**Aim of the exercise:** Which lines in the entries below contain the string "computer"? Show each of them in full.

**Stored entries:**
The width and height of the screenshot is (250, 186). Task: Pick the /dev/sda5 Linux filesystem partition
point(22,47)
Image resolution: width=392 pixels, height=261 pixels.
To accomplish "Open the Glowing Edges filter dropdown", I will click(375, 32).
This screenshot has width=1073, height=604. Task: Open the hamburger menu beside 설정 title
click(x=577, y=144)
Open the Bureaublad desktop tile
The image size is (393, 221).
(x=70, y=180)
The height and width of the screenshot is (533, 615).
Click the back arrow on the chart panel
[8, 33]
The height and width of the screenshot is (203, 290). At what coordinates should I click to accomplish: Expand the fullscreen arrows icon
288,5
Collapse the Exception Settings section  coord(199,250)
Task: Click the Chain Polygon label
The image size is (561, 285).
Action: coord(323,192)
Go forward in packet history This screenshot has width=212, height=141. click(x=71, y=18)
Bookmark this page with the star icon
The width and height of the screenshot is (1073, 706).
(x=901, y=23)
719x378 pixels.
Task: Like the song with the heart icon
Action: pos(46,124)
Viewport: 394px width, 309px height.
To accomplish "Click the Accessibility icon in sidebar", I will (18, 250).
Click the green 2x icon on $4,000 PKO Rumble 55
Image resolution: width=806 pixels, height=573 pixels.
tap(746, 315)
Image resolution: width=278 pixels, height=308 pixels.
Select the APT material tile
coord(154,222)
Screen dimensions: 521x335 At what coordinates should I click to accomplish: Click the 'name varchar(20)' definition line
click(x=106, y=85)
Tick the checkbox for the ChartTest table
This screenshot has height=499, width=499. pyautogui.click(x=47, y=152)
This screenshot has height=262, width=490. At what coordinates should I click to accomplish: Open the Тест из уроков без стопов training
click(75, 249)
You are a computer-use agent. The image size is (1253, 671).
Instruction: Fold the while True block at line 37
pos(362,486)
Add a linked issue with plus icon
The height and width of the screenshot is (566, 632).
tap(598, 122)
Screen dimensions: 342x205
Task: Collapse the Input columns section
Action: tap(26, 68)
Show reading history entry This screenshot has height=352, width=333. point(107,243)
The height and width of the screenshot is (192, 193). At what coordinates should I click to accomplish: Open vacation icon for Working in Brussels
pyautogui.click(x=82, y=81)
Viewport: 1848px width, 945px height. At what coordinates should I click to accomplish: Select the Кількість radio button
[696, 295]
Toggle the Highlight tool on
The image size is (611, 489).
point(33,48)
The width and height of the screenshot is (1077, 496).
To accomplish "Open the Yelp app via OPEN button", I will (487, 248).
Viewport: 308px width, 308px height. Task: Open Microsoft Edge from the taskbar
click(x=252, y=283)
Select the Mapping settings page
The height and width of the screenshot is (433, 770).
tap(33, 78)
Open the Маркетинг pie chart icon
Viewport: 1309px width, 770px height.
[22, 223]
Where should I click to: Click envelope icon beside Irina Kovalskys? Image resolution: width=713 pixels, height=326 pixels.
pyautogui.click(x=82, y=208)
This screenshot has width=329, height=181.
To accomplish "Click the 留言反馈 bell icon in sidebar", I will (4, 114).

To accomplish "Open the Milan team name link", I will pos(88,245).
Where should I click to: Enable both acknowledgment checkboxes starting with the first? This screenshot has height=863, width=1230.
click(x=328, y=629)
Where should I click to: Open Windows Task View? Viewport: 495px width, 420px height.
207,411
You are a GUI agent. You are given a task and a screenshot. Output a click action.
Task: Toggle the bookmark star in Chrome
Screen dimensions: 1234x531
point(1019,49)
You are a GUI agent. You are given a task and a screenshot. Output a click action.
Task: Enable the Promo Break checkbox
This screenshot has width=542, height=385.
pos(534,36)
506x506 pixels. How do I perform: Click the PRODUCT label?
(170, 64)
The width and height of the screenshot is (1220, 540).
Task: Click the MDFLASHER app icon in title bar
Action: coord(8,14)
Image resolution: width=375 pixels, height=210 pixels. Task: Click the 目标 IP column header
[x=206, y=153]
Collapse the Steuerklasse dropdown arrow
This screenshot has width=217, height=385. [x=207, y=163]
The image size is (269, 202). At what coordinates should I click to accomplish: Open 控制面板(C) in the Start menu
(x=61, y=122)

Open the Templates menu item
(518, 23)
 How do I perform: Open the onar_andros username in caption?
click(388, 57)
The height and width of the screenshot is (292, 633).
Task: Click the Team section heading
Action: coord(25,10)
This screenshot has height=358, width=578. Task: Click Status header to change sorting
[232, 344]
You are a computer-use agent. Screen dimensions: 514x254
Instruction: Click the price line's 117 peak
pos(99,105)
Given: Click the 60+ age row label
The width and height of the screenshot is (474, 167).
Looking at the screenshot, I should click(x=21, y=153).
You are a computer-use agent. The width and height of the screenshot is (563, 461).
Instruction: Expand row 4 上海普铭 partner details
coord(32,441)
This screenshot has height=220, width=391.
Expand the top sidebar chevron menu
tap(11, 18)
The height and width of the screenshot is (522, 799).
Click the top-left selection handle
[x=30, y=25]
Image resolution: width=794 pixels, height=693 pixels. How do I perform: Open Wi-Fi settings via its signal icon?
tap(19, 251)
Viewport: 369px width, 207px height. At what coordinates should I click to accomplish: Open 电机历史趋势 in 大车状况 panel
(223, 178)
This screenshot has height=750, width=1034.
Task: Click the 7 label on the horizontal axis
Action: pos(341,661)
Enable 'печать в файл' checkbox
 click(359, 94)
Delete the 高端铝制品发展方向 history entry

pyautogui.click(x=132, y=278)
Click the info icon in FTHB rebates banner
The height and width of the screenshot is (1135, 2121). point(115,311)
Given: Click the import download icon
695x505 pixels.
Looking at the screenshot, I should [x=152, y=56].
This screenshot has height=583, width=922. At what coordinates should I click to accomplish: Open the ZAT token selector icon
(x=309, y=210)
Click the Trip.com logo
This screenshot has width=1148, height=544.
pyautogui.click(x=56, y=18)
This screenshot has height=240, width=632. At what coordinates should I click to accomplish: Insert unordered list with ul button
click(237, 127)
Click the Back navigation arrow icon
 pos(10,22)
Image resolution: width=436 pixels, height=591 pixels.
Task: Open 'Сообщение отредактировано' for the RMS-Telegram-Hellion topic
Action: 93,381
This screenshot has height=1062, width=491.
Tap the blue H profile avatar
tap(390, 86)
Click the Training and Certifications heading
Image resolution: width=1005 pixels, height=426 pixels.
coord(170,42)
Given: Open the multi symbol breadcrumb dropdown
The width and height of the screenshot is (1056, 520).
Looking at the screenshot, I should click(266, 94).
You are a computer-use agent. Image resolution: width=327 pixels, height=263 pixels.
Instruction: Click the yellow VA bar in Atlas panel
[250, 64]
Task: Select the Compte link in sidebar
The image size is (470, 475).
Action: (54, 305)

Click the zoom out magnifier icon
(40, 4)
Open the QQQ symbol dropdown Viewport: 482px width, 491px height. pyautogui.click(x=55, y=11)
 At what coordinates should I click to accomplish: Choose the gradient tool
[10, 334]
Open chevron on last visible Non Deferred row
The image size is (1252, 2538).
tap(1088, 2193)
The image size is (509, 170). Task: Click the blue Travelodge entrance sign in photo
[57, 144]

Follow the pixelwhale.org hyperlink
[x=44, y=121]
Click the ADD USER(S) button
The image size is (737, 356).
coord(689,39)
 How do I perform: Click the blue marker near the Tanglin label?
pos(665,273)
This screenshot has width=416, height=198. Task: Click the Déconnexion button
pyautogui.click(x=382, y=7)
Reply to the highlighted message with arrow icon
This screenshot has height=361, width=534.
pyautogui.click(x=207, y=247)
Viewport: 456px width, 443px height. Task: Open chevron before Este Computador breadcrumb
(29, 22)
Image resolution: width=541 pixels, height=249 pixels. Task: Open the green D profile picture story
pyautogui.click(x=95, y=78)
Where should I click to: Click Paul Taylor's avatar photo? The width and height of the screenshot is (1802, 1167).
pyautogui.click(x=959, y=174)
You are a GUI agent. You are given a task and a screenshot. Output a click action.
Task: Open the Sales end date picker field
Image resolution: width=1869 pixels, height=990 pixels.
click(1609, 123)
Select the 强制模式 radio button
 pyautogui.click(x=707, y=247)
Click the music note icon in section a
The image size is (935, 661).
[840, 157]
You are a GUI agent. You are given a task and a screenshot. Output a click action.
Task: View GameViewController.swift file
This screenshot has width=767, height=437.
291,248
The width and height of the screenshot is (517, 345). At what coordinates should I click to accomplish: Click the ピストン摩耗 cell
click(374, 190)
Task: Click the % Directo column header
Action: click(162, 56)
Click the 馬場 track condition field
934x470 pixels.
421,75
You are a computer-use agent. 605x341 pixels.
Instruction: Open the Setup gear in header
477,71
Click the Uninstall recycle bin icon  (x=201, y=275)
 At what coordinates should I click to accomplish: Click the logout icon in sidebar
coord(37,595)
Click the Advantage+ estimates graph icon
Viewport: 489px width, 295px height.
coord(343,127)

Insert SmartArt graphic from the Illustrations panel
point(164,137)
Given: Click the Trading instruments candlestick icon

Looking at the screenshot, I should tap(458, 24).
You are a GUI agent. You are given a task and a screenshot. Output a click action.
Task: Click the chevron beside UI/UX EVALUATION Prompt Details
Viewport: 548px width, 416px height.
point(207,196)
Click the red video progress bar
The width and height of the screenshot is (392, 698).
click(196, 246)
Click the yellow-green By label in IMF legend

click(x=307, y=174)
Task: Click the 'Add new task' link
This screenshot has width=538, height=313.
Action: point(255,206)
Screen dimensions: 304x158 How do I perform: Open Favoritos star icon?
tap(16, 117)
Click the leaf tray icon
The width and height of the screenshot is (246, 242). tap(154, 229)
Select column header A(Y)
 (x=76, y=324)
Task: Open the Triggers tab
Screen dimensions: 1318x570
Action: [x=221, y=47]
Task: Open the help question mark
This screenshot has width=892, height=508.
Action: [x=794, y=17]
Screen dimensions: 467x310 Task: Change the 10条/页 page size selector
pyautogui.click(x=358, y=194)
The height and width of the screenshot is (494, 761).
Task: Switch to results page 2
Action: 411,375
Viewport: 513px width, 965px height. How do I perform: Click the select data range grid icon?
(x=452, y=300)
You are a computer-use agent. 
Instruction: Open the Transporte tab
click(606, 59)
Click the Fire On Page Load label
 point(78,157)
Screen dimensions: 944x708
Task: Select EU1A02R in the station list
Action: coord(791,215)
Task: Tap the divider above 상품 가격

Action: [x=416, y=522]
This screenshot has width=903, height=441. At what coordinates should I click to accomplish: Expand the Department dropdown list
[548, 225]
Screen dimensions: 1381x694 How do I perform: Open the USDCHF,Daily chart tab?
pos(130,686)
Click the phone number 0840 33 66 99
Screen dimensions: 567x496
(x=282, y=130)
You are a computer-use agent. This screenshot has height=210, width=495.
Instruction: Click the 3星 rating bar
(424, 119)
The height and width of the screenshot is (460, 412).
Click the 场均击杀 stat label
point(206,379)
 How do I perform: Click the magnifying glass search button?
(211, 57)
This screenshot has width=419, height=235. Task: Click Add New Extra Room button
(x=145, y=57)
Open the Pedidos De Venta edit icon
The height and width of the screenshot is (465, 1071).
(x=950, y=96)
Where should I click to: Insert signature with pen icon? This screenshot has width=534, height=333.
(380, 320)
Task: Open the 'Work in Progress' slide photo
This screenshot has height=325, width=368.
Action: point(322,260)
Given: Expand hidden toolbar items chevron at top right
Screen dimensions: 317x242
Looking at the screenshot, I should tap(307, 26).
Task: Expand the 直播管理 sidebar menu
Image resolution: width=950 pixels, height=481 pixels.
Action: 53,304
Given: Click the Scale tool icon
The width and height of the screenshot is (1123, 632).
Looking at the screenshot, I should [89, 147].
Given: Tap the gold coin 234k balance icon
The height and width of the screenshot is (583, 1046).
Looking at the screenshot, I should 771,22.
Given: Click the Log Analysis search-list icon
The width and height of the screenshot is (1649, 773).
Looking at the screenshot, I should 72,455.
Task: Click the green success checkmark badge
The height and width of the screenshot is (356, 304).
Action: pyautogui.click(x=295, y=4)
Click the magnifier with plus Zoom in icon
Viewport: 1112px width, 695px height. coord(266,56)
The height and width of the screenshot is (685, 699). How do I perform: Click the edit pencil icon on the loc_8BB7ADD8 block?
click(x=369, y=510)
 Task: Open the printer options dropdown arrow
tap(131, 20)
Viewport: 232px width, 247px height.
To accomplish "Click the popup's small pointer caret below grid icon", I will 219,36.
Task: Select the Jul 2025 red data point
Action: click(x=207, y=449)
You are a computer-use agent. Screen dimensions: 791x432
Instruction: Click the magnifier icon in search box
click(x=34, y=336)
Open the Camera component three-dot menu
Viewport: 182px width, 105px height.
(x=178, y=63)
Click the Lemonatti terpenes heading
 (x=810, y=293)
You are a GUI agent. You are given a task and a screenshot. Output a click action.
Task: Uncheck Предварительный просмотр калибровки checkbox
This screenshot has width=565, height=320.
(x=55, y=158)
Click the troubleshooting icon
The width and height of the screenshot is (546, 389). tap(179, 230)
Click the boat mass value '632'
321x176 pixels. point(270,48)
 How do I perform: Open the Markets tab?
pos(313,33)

**Task result:**
You are a computer-use agent. The image size is (1253, 671).
You are a computer-use agent. Screen dimensions: 514x254
You are a computer-use agent. The width and height of the screenshot is (563, 461).
You are a computer-use agent. Image resolution: width=327 pixels, height=263 pixels.
You are a computer-use agent. 605x341 pixels.
You are a computer-use agent. 
You are a computer-use agent. This screenshot has height=210, width=495.
You are a computer-use agent. Screen dimensions: 791x432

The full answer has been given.